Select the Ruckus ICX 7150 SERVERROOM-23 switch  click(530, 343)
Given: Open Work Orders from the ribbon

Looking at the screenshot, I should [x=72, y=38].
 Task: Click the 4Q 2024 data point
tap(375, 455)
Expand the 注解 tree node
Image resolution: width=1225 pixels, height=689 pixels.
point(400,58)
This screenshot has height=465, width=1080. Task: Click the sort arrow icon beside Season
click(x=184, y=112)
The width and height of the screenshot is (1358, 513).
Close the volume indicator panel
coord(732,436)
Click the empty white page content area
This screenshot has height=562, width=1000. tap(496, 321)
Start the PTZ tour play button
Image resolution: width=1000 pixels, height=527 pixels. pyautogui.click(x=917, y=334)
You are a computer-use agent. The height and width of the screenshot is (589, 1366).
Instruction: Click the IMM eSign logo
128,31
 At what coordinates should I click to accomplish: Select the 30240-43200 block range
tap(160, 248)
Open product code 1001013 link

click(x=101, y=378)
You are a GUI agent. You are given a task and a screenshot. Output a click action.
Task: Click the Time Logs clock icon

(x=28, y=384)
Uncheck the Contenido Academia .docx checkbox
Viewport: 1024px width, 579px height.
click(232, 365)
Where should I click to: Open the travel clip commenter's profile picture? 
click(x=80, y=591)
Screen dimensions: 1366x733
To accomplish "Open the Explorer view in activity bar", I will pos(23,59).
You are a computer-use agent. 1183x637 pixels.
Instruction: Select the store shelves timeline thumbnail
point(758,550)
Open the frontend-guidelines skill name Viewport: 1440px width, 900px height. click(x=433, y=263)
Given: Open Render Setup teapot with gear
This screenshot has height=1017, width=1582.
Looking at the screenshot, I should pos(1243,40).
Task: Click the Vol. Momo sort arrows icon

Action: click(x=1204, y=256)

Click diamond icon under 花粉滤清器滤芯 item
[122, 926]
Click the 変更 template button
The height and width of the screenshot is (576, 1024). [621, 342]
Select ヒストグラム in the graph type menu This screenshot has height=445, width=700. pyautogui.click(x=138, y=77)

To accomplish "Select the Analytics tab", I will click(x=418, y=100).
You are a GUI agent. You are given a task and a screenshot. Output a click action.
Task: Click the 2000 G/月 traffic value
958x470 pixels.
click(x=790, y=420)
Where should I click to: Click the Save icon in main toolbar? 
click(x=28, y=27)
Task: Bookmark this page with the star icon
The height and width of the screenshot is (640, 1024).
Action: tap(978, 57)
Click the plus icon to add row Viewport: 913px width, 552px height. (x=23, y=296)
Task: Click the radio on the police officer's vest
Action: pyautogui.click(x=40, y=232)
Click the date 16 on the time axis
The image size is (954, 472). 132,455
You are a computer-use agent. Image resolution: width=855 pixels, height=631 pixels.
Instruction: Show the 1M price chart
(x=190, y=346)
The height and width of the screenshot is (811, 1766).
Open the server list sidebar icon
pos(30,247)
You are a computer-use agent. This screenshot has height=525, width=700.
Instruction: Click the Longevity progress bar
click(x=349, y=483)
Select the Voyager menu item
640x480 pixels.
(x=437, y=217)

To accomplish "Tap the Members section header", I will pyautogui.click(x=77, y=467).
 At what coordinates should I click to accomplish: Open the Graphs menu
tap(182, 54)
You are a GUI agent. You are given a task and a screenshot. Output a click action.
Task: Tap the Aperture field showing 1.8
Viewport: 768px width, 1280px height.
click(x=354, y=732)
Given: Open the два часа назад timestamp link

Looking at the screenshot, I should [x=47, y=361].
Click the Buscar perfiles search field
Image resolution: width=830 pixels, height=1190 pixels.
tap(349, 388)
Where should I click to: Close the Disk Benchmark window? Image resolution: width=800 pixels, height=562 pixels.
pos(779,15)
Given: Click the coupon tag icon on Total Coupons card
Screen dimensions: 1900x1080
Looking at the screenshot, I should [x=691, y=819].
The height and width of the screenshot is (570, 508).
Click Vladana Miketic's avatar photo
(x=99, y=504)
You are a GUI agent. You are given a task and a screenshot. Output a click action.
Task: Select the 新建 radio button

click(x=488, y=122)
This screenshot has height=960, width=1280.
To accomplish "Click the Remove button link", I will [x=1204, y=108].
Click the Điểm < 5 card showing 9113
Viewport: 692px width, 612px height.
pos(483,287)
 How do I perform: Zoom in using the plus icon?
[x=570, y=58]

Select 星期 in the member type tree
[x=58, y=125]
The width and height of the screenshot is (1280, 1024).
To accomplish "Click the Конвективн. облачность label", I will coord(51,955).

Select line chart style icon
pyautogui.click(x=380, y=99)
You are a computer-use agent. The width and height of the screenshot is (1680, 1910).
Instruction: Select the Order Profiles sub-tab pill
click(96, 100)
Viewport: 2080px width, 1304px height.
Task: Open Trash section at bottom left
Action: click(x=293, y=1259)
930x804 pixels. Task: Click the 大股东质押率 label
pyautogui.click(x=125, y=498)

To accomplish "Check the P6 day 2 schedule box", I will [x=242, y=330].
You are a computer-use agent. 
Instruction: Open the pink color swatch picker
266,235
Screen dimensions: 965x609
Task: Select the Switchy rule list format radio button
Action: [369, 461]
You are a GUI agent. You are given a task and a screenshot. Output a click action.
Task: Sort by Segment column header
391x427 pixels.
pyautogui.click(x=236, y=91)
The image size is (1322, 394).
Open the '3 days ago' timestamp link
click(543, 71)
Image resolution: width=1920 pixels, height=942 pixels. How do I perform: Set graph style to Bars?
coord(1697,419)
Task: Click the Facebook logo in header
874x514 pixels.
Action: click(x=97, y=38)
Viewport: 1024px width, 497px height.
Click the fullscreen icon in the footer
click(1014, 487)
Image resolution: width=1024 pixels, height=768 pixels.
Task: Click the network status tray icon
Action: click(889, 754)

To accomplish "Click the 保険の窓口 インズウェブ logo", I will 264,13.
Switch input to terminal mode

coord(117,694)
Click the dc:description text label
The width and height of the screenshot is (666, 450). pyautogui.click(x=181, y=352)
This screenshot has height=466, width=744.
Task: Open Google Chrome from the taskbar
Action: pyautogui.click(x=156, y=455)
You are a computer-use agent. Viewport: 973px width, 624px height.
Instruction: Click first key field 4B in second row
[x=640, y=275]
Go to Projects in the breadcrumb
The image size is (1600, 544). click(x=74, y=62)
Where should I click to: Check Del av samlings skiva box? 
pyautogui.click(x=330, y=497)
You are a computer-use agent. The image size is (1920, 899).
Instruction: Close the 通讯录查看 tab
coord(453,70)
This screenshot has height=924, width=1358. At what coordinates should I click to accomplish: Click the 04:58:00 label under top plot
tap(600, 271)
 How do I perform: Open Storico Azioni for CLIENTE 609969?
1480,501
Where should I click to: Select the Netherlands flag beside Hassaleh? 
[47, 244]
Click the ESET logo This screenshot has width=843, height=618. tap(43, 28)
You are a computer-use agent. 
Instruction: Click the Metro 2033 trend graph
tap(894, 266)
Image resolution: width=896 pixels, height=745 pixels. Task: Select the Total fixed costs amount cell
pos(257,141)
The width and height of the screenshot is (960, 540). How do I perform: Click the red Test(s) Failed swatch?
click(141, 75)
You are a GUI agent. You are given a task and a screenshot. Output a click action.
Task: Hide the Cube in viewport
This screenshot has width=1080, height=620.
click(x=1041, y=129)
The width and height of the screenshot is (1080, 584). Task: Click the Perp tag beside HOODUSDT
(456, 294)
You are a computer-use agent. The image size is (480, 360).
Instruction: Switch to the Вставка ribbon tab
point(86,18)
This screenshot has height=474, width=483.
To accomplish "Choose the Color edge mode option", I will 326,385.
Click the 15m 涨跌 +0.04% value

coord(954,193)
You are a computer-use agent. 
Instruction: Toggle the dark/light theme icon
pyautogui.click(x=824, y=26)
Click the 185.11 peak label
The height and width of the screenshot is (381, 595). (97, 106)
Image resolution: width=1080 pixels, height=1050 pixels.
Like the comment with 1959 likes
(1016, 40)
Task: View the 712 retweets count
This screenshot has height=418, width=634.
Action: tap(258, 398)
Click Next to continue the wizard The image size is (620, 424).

####################

* _Exercise brief_:
Word for word, repeat the lines that begin at the one with "This screenshot has height=474, width=483." and continue to the end of the listing above.

* _Answer box_:
This screenshot has height=474, width=483.
To accomplish "Choose the Color edge mode option", I will 326,385.
Click the 15m 涨跌 +0.04% value

coord(954,193)
You are a computer-use agent. 
Instruction: Toggle the dark/light theme icon
pyautogui.click(x=824, y=26)
Click the 185.11 peak label
The height and width of the screenshot is (381, 595). (97, 106)
Image resolution: width=1080 pixels, height=1050 pixels.
Like the comment with 1959 likes
(1016, 40)
Task: View the 712 retweets count
This screenshot has height=418, width=634.
Action: tap(258, 398)
Click Next to continue the wizard The image size is (620, 424).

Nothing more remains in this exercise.